A Preordered RNN Layer Boosts Neural Machine Translation in Low Resource Settings

Mohaddeseh Bastan
Stony Brook University
[email protected]
\AndShahram Khadivi
Amirkabir University of Technology
[email protected]
* Shahram Khadivi has contributed to this work when he was with Amirkabir University of Technology.

Abstract

Neural Machine Translation (NMT) models are strong enough to convey semantic and syntactic information from the source language to the target language. However, these models are suffering from the need for a large amount of data to learn the parameters. As a result, for languages with scarce data, these models are at risk of underperforming. We propose to augment attention based neural network with reordering information to alleviate the lack of data. This augmentation improves the translation quality for both English to Persian and Persian to English by up to 6% BLEU absolute over the baseline models.

1 Introduction

NMT has recently shown promising results in machine translation (Wu et al., 2016; Luong et al., 2015; Bastan et al., 2017). In statistical machine translation (SMT), the problem is decomposed into sub-models and each individual model is trained separately, while NMT is capable of training an end-to-end model. For instance, in SMT the reordering model is a feature that is trained separately and is used jointly with other features to improve the translation, while in NMT it is assumed that the model will learn the order of the words and phrases itself.

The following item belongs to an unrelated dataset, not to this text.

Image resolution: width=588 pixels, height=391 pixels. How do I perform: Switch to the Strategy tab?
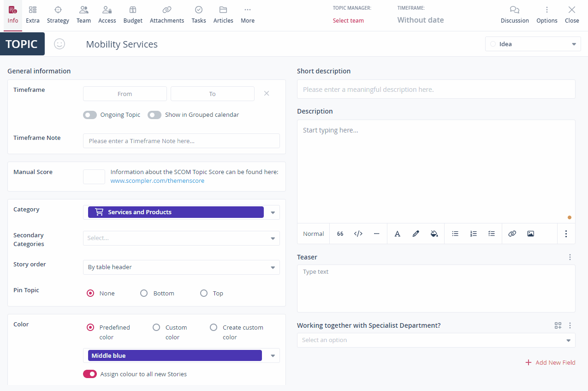(x=58, y=15)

Sequence-to-sequence NMT models consist of two parts, an encoder to encode the input sequence to the hidden state and a decoder that decodes the hidden state to get the output sequence Cho et al. (2014); Bahdanau et al. (2014). The encoder model is a bidirectional RNN, the source sentence is processed once from the beginning to the end and once in parallel from the end to the beginning. One of the ideas that have not been well-explored in NMT so far is the use of existing reordering models in SMT. We propose to add another layer to the encoder that includes reordering information. The intuition behind our proposal comes from the improvement achieved by bidirectional encoder model. If processing the source sentence in both directions help sequence-to-sequence model to learn better representation of the context in hidden states, adding the order of the input words as they are appearing in the output sequence as another layer may also help the model to learn a better representation in both context vectors and hidden states. In this paper we investigate this hypothesis that another layer in the encoder to process a preordered sentence can outperform both encoder architecture with two or three RNN layers. We empirically show in the experiments that adding the reordering information to NMT can improve the translation quality when we are in shortage of data.
There are a few attempts to improve the SMT using neural reordering models Cui et al. (2015); Li et al. (2014, 2013); Aghasadeghi and Bastan (2015). In Zhang et al. (2017), three distortion models been studied to incorporate the word reordering knowledge into NMT. They used reordering information to mainly improve the attention mechanism.
In this paper, we are using a soft reordering model to improve the bidirectional attention based NMT. This model consists of two different parts. The first part is creating the soft reordering information using the input and output sequence, the second part is using this information in the attention based NMT.
The rest of the paper is as follow, in section 2 a review of sequence-to-sequence NMT is provided, in section 3 the preordered model is proposed, section 4 explains the experiments and results, and section 5 concludes the paper.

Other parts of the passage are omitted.